Ketika aku baru memasuki tingkat 10, Om Will tiba di Inggris. Aku senang Om Will kembali ke Inggris, karena kami sudah sangat lama tidak berjumpa. Om Will sudah 5 tahun lebih merantau ke Indonesia dan tinggal bersama salah satu kerabat kami di Jakarta. Maka dari itu aku sangat rindu dengannya. Kami termasuk dekat, karena jarak umur kami yang tidak terlalu jauh. Karena begitu bahagianya menanti Om Will kembali, aku sampai izin dari sekolah ku untuk ikut bersama keluarga besarku menjemput Om Will di Bandara. Aku benar-benar tak sabar kala itu. Dan ketika Om Will mulai menghampiri kami yang menjemputnya, aku lah orang pertama yang dipeluknya. Terlihat jelas wujud kekecewaan keluarga ku yang lain, tapi mereka tetap melontarkan senyum karena Om Will telah hadir kembali di antara kami.
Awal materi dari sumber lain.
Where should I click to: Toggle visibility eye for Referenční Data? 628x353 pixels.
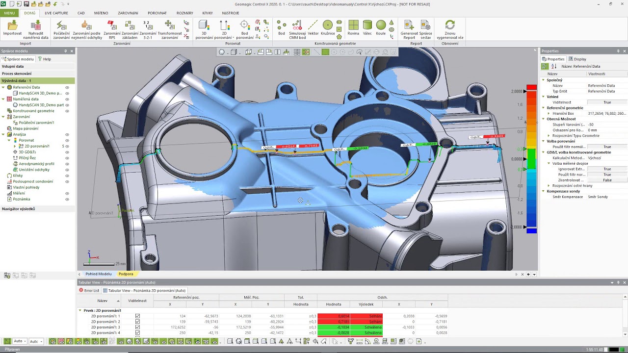coord(67,87)
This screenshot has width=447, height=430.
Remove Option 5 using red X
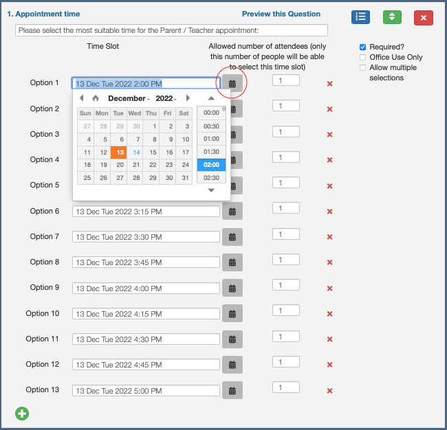coord(329,185)
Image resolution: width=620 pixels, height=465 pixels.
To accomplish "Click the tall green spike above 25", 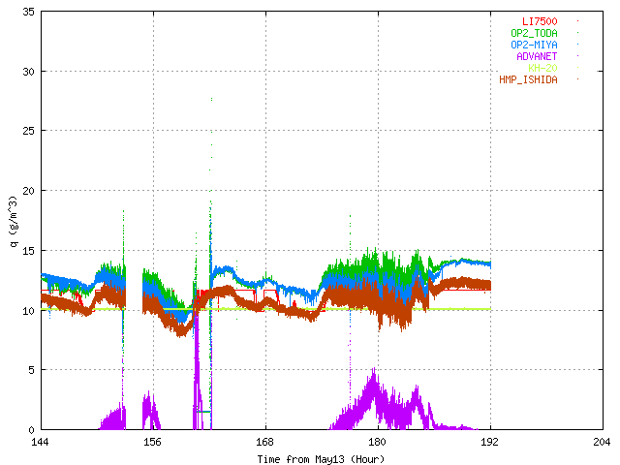I will tap(210, 102).

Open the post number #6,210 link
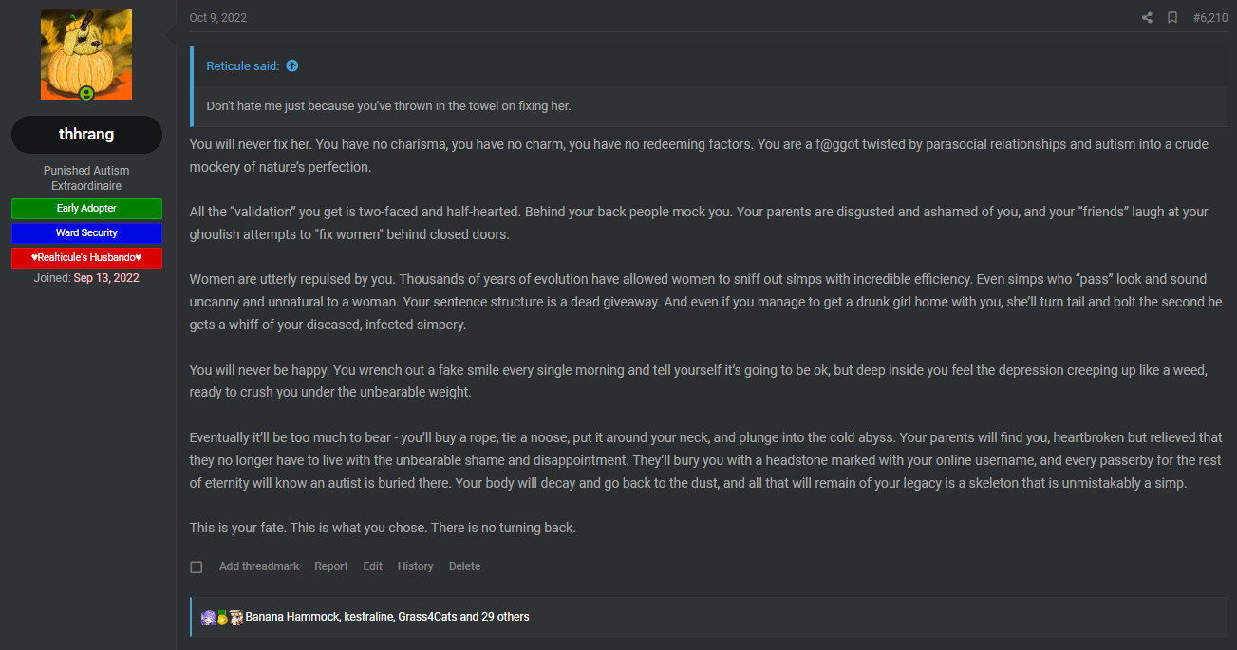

Setiap malam aku tidur dengan Om Will, tapi kami tak pernah benar-benar tidur meskipun keesokan harinya kami harus beraktivitas seperti sekolah dan kuliah. Kami menghabiskan malam dengan saling bercerita, tapi dibandingkan untuk bercerita aku lebih tertarik dengan mendengar cerita Om Will selama tinggal di Indonesia. Mendengar kisahnya disana, aku sangat tertarik dan iri pada Om Will. Disana ia memiliki sahabat yang bernama Liona dan Viro , persahabatan mereka terdengar sangat menyenangkan dan hangat sekali. Dan aku sempat takjub ketika mengetahui bahwa Liona dan Viro akhirnya menikah, semua itu berkat Om Will. Lalu ada cerita yang lebih membuat ku menarik, tentang kisah cinta Om Will yang penuh dilemma.
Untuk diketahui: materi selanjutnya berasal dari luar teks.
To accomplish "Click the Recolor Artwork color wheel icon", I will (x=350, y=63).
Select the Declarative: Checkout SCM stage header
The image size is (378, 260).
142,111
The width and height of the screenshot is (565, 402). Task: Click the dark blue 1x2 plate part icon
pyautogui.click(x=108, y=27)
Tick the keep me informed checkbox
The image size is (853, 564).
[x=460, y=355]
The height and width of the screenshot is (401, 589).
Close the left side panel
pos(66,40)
Om Will sangat dekat dengan keluarga Liona. Saat itu Liona tinggal bersama keluarga kakaknya di Jakarta. Kakak Liona memiliki anak wanita yang masih belia. Om Will sangat perhatian pada anak itu. Hubungan mereka juga sangat akrab. Namun entah siapa yang harus disalahkan, Om Will akhirnya benar-benar terpesona oleh sang gadis yang masih sangat polos itu. Padahal saat itu Om Will sudah memiliki kekasih yang merupakan teman kuliahnya. Om Will sendiri sebenarnya tidak berani menyebut itu cinta, dia tetap menganggap gadis itu sebagai adik atau keponakannya. Setiap malam Om Will selalu menceritakan tentang gadis itu, dibanding kekasihnya yang di Jakarta. Dia selalu menyebut nama jelas gadis itu. Dan tak jarang pula dia menyebut nama kecilnya, “Trixie”. Selang waktu berjalan aku mulai terbiasa dengan nama itu. Bahkan aku sangat antusias ketika Om Will mulai memanggil lagi nama itu pada seorang gadis yang berada dalam pikirannya.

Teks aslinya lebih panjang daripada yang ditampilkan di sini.